— Text section —
*** Block opens ***

Figure 4. Expression of chimeric EGFP-Rab27a proteins in melan-ash2 (Rab27a null) melanocytes.
Melan-ash2 melanocytes were transiently transfected with EGFP-Rab27a WT (A–D), EGFP-Rab27aSF1F4 (E–H) or EGFP-Rab27aSF2 (I–L). Cells were fixed and observed by confocal microscopy (A, E and I) and phase contrast (B, F and J). In panels C, G and K the merged images show the overlap between EGFP fluorescence (green) and pigmented melanosomes (red pseudocolour). Insets are magnifications of the indicated regions showing subcellular localization of Rab27a mutants in more detail. Panels D, H and L are blow-ups of the insets in panels C, G and K. * indicates untransfected cell. Bar = 10 µm.
A possible reason for Rab27aSF1/F4 inability to function in ashen melanocytes could be due to effects on membrane stability. To test this, the dynamics of EGFP-Rab27aSF1/F4 was examined in ashen melanocytes using fluorescence recovery after photobleaching (FRAP). We observed that melanosome-associated EGFP-Rab27aSF1/F4 fluorescence, like EGFP-Rab27aWT, did not recover within 5 min of photobleaching (data not shown). This indicates that loss of effector interaction does not affect the stability of Rab27a within the membrane.

*** Block closes ***

— Information —
*** Block opens ***

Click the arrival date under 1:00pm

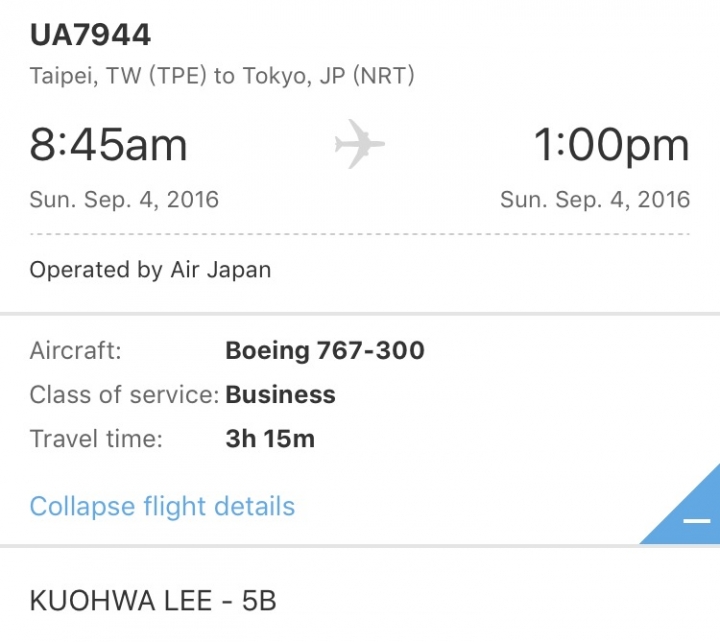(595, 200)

*** Block closes ***
*** Block opens ***

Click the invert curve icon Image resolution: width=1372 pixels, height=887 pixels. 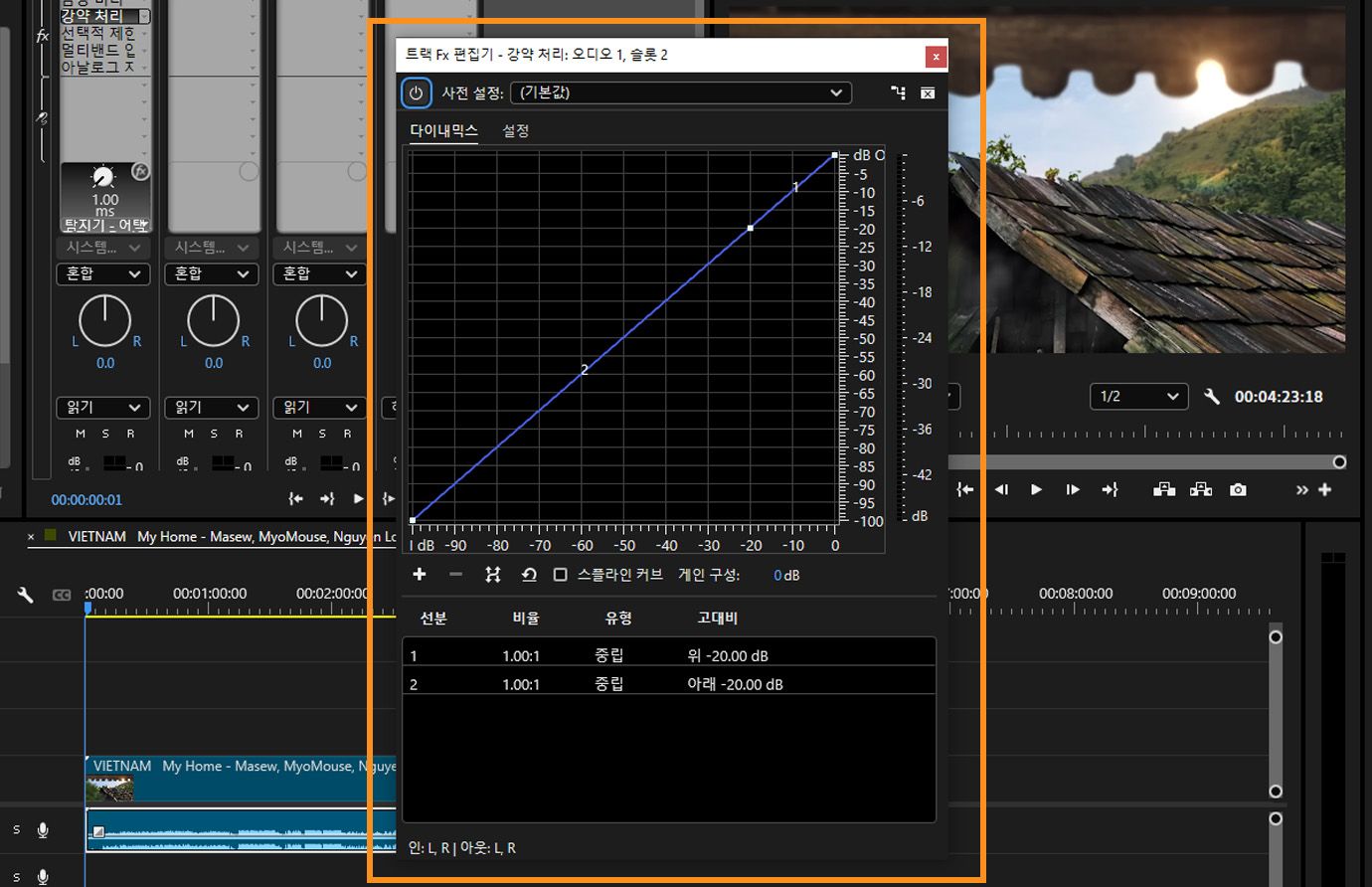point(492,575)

*** Block closes ***

— What is being asked —
Quote the Rab27a melanocyte text word for word, between "Figure 4. Expression" and "Bar = 10 µm.", inclusive. Work from the Rab27a melanocyte text alone.

— Task solution —
Figure 4. Expression of chimeric EGFP-Rab27a proteins in melan-ash2 (Rab27a null) melanocytes.
Melan-ash2 melanocytes were transiently transfected with EGFP-Rab27a WT (A–D), EGFP-Rab27aSF1F4 (E–H) or EGFP-Rab27aSF2 (I–L). Cells were fixed and observed by confocal microscopy (A, E and I) and phase contrast (B, F and J). In panels C, G and K the merged images show the overlap between EGFP fluorescence (green) and pigmented melanosomes (red pseudocolour). Insets are magnifications of the indicated regions showing subcellular localization of Rab27a mutants in more detail. Panels D, H and L are blow-ups of the insets in panels C, G and K. * indicates untransfected cell. Bar = 10 µm.